Melatonin exists in porcine follicular fluid and improves in vitro maturation and parthenogenetic development of porcine oocytes.

This study focused on the effect of melatonin on in vitro maturation of porcine oocytes and their parthenogenetic embryonic development. Melatonin was measured in porcine follicular fluid of follicles of different sizes in the same ovary. Melatonin exists in follicular fluid, and the concentration is approximately 10(-11) m. Its concentration decreased as the diameter of follicle increased, which suggests an effect of melatonin on oocyte maturation. Therefore, immature oocytes were cultured in vitro in maturation medium supplemented with melatonin (10(-11), 10(-9), 10(-7), 10(-5) and 10(-3) m) or without melatonin. The oocytes at maturation stage were collected and activated. The parthenogenetic embryos were cultured and observed in medium supplemented with or without melatonin. Fresh immature oocytes without melatonin treatment were used as control.

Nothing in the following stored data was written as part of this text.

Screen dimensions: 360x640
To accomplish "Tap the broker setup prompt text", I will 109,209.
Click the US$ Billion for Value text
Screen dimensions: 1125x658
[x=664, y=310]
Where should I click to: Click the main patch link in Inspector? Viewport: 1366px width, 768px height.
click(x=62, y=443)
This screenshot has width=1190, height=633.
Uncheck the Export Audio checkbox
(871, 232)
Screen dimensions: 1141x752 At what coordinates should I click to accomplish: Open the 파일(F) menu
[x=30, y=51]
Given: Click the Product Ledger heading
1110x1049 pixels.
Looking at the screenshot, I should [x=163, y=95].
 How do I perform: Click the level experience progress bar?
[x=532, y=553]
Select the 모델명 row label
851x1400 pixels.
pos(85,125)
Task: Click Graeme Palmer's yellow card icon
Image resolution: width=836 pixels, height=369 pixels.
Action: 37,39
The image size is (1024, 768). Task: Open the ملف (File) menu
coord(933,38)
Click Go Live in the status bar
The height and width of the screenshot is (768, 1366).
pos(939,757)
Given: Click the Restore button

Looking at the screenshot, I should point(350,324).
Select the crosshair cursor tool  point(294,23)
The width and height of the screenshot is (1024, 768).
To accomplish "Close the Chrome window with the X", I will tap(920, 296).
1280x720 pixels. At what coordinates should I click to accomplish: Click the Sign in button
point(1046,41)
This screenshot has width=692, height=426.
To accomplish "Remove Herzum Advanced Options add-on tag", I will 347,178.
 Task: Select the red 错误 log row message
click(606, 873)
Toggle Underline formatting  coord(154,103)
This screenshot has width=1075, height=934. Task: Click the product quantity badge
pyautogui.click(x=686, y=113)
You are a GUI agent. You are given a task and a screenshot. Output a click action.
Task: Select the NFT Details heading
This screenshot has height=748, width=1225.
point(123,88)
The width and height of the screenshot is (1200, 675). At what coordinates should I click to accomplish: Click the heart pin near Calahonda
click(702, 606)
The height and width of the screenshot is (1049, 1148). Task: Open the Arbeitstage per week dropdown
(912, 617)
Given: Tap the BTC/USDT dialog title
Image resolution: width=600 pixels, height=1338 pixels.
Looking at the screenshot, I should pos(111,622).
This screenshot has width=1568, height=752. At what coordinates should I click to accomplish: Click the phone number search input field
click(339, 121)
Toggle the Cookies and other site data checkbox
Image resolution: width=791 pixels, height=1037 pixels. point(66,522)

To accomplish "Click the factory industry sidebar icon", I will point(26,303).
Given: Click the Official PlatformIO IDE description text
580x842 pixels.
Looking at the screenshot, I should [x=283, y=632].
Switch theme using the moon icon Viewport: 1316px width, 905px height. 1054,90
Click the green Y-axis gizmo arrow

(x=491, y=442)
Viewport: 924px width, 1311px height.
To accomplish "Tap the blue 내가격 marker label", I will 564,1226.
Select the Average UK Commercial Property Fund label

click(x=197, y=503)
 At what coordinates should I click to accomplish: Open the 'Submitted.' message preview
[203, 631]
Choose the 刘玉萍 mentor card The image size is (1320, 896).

When only maturation medium was supplemented with 10(-9) m melatonin, the cleavage rate, blastocyst rate and the cell number of blastocyst (70 +/- 4.5%, 28 +/- 2.4% and 50 +/- 6.5%) were significantly higher (P < 0.05) than that of controls; when only culture medium was supplemented with melatonin, the highest cleavage rate, blastocyst rate and the cell number of blastocyst was observed at 10(-7) m melatonin, which were significantly higher than that of controls (P < 0.05). The best results (cleavage rates 79 +/- 8.4%, blastocyst rates 35 +/- 6.7%) were obtained when both the maturation and culture medium were supplemented with 10(-9) m melatonin respectively (P < 0.05). In conclusion, exogenous melatonin at the proper concentration may improve the in vitro maturation of porcine oocytes and their parthenogenetic embryonic development. Further research is needed to identify the effect of melatonin on in vitro and in vivo oocyte maturation and embryo development in porcine.